— Exercise instructions —
Each record is to be given again precisely as written.
Material to process section start
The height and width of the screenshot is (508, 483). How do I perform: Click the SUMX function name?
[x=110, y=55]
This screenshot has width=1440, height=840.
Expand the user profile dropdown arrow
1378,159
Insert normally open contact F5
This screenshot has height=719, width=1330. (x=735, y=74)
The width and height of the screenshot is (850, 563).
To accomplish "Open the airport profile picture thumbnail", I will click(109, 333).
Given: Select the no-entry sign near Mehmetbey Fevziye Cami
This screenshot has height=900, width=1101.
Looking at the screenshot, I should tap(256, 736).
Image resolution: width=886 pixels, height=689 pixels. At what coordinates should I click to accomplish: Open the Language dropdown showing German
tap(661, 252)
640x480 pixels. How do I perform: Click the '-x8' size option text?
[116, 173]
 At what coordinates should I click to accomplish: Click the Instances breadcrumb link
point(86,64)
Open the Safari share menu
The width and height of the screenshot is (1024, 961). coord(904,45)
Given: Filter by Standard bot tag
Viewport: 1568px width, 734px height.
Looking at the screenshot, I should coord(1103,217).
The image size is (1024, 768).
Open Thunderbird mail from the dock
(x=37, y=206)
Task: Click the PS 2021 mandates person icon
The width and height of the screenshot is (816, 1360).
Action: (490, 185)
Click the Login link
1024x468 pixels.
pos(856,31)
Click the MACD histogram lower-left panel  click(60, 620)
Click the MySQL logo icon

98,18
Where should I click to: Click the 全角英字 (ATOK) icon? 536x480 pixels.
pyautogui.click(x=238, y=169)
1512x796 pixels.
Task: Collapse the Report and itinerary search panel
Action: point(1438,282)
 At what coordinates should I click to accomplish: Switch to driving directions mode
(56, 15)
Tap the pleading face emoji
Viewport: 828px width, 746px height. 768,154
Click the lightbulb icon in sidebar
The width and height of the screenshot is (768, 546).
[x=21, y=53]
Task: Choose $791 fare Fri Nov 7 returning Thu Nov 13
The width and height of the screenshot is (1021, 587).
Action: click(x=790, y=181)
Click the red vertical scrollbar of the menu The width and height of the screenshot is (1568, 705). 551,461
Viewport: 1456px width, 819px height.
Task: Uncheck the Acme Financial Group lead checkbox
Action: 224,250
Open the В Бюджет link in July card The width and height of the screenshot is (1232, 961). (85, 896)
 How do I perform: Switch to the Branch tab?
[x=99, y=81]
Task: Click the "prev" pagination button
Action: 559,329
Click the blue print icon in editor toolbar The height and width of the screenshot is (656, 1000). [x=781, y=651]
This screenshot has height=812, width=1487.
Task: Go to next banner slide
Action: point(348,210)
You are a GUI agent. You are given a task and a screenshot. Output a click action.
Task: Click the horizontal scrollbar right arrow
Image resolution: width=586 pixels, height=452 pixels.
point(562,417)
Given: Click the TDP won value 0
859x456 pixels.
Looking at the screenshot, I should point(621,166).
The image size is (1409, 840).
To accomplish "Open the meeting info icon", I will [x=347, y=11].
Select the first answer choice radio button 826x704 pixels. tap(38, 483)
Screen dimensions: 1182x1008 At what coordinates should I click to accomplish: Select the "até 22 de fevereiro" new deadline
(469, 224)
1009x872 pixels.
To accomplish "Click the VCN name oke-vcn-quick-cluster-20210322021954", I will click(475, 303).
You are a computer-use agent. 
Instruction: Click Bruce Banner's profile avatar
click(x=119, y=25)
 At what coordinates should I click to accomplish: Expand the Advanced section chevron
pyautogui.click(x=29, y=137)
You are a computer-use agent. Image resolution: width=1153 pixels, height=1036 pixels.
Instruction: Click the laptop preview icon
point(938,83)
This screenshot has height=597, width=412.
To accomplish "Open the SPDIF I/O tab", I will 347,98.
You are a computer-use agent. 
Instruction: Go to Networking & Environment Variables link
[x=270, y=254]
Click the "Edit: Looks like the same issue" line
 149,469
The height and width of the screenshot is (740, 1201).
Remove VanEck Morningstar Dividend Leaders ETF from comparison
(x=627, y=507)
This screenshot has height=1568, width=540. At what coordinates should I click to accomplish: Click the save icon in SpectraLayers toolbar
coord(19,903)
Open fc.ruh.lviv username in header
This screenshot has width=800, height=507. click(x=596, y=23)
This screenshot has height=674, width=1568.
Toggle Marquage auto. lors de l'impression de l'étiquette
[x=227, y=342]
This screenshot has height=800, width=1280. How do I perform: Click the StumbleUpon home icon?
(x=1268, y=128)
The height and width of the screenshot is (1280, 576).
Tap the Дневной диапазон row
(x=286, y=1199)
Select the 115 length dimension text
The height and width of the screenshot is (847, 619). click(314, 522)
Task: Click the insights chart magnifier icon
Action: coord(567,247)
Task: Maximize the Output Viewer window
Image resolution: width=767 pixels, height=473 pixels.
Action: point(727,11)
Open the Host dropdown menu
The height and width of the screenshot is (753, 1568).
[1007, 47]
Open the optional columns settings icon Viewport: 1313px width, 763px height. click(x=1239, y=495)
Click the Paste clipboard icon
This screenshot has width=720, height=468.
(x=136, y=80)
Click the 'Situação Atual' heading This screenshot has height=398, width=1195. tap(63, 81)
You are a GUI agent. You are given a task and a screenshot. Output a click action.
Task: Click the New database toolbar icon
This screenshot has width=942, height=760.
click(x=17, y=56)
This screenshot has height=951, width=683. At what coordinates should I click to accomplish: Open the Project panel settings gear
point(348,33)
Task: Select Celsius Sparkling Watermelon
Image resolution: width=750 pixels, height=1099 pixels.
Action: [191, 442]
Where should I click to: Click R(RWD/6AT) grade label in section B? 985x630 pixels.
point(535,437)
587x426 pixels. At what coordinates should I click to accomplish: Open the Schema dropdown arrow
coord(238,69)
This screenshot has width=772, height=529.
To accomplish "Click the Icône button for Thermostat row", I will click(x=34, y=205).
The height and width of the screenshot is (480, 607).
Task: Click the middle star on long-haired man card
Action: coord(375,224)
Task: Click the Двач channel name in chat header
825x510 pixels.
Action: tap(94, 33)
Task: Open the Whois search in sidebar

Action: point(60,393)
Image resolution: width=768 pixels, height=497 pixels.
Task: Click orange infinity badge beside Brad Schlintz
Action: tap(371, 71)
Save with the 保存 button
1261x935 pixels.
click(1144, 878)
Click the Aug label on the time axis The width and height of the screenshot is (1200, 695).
Material to process section end
— Written solution —
The height and width of the screenshot is (508, 483). How do I perform: Click the SUMX function name?
[x=110, y=55]
This screenshot has width=1440, height=840.
Expand the user profile dropdown arrow
1378,159
Insert normally open contact F5
This screenshot has height=719, width=1330. (x=735, y=74)
The width and height of the screenshot is (850, 563).
To accomplish "Open the airport profile picture thumbnail", I will click(109, 333).
Given: Select the no-entry sign near Mehmetbey Fevziye Cami
This screenshot has height=900, width=1101.
Looking at the screenshot, I should tap(256, 736).
Image resolution: width=886 pixels, height=689 pixels. At what coordinates should I click to accomplish: Open the Language dropdown showing German
tap(661, 252)
640x480 pixels. How do I perform: Click the '-x8' size option text?
[116, 173]
 At what coordinates should I click to accomplish: Click the Instances breadcrumb link
point(86,64)
Open the Safari share menu
The width and height of the screenshot is (1024, 961). coord(904,45)
Given: Filter by Standard bot tag
Viewport: 1568px width, 734px height.
Looking at the screenshot, I should coord(1103,217).
The image size is (1024, 768).
Open Thunderbird mail from the dock
(x=37, y=206)
Task: Click the PS 2021 mandates person icon
The width and height of the screenshot is (816, 1360).
Action: (490, 185)
Click the Login link
1024x468 pixels.
pos(856,31)
Click the MACD histogram lower-left panel  click(60, 620)
Click the MySQL logo icon

98,18
Where should I click to: Click the 全角英字 (ATOK) icon? 536x480 pixels.
pyautogui.click(x=238, y=169)
1512x796 pixels.
Task: Collapse the Report and itinerary search panel
Action: point(1438,282)
 At what coordinates should I click to accomplish: Switch to driving directions mode
(56, 15)
Tap the pleading face emoji
Viewport: 828px width, 746px height. 768,154
Click the lightbulb icon in sidebar
The width and height of the screenshot is (768, 546).
[x=21, y=53]
Task: Choose $791 fare Fri Nov 7 returning Thu Nov 13
The width and height of the screenshot is (1021, 587).
Action: click(x=790, y=181)
Click the red vertical scrollbar of the menu The width and height of the screenshot is (1568, 705). 551,461
Viewport: 1456px width, 819px height.
Task: Uncheck the Acme Financial Group lead checkbox
Action: 224,250
Open the В Бюджет link in July card The width and height of the screenshot is (1232, 961). (85, 896)
 How do I perform: Switch to the Branch tab?
[x=99, y=81]
Task: Click the "prev" pagination button
Action: 559,329
Click the blue print icon in editor toolbar The height and width of the screenshot is (656, 1000). [x=781, y=651]
This screenshot has height=812, width=1487.
Task: Go to next banner slide
Action: point(348,210)
You are a GUI agent. You are given a task and a screenshot. Output a click action.
Task: Click the horizontal scrollbar right arrow
Image resolution: width=586 pixels, height=452 pixels.
point(562,417)
Given: Click the TDP won value 0
859x456 pixels.
Looking at the screenshot, I should point(621,166).
The image size is (1409, 840).
To accomplish "Open the meeting info icon", I will [x=347, y=11].
Select the first answer choice radio button 826x704 pixels. tap(38, 483)
Screen dimensions: 1182x1008 At what coordinates should I click to accomplish: Select the "até 22 de fevereiro" new deadline
(469, 224)
1009x872 pixels.
To accomplish "Click the VCN name oke-vcn-quick-cluster-20210322021954", I will click(475, 303).
You are a computer-use agent. 
Instruction: Click Bruce Banner's profile avatar
click(x=119, y=25)
 At what coordinates should I click to accomplish: Expand the Advanced section chevron
pyautogui.click(x=29, y=137)
You are a computer-use agent. Image resolution: width=1153 pixels, height=1036 pixels.
Instruction: Click the laptop preview icon
point(938,83)
This screenshot has height=597, width=412.
To accomplish "Open the SPDIF I/O tab", I will 347,98.
You are a computer-use agent. 
Instruction: Go to Networking & Environment Variables link
[x=270, y=254]
Click the "Edit: Looks like the same issue" line
 149,469
The height and width of the screenshot is (740, 1201).
Remove VanEck Morningstar Dividend Leaders ETF from comparison
(x=627, y=507)
This screenshot has height=1568, width=540. At what coordinates should I click to accomplish: Click the save icon in SpectraLayers toolbar
coord(19,903)
Open fc.ruh.lviv username in header
This screenshot has width=800, height=507. click(x=596, y=23)
This screenshot has height=674, width=1568.
Toggle Marquage auto. lors de l'impression de l'étiquette
[x=227, y=342]
This screenshot has height=800, width=1280. How do I perform: Click the StumbleUpon home icon?
(x=1268, y=128)
The height and width of the screenshot is (1280, 576).
Tap the Дневной диапазон row
(x=286, y=1199)
Select the 115 length dimension text
The height and width of the screenshot is (847, 619). click(314, 522)
Task: Click the insights chart magnifier icon
Action: coord(567,247)
Task: Maximize the Output Viewer window
Image resolution: width=767 pixels, height=473 pixels.
Action: point(727,11)
Open the Host dropdown menu
The height and width of the screenshot is (753, 1568).
[1007, 47]
Open the optional columns settings icon Viewport: 1313px width, 763px height. click(x=1239, y=495)
Click the Paste clipboard icon
This screenshot has width=720, height=468.
(x=136, y=80)
Click the 'Situação Atual' heading This screenshot has height=398, width=1195. tap(63, 81)
You are a GUI agent. You are given a task and a screenshot. Output a click action.
Task: Click the New database toolbar icon
This screenshot has width=942, height=760.
click(x=17, y=56)
This screenshot has height=951, width=683. At what coordinates should I click to accomplish: Open the Project panel settings gear
point(348,33)
Task: Select Celsius Sparkling Watermelon
Image resolution: width=750 pixels, height=1099 pixels.
Action: [191, 442]
Where should I click to: Click R(RWD/6AT) grade label in section B? 985x630 pixels.
point(535,437)
587x426 pixels. At what coordinates should I click to accomplish: Open the Schema dropdown arrow
coord(238,69)
This screenshot has width=772, height=529.
To accomplish "Click the Icône button for Thermostat row", I will click(x=34, y=205).
The height and width of the screenshot is (480, 607).
Task: Click the middle star on long-haired man card
Action: coord(375,224)
Task: Click the Двач channel name in chat header
825x510 pixels.
Action: tap(94, 33)
Task: Open the Whois search in sidebar

Action: point(60,393)
Image resolution: width=768 pixels, height=497 pixels.
Task: Click orange infinity badge beside Brad Schlintz
Action: tap(371, 71)
Save with the 保存 button
1261x935 pixels.
click(1144, 878)
Click the Aug label on the time axis The width and height of the screenshot is (1200, 695).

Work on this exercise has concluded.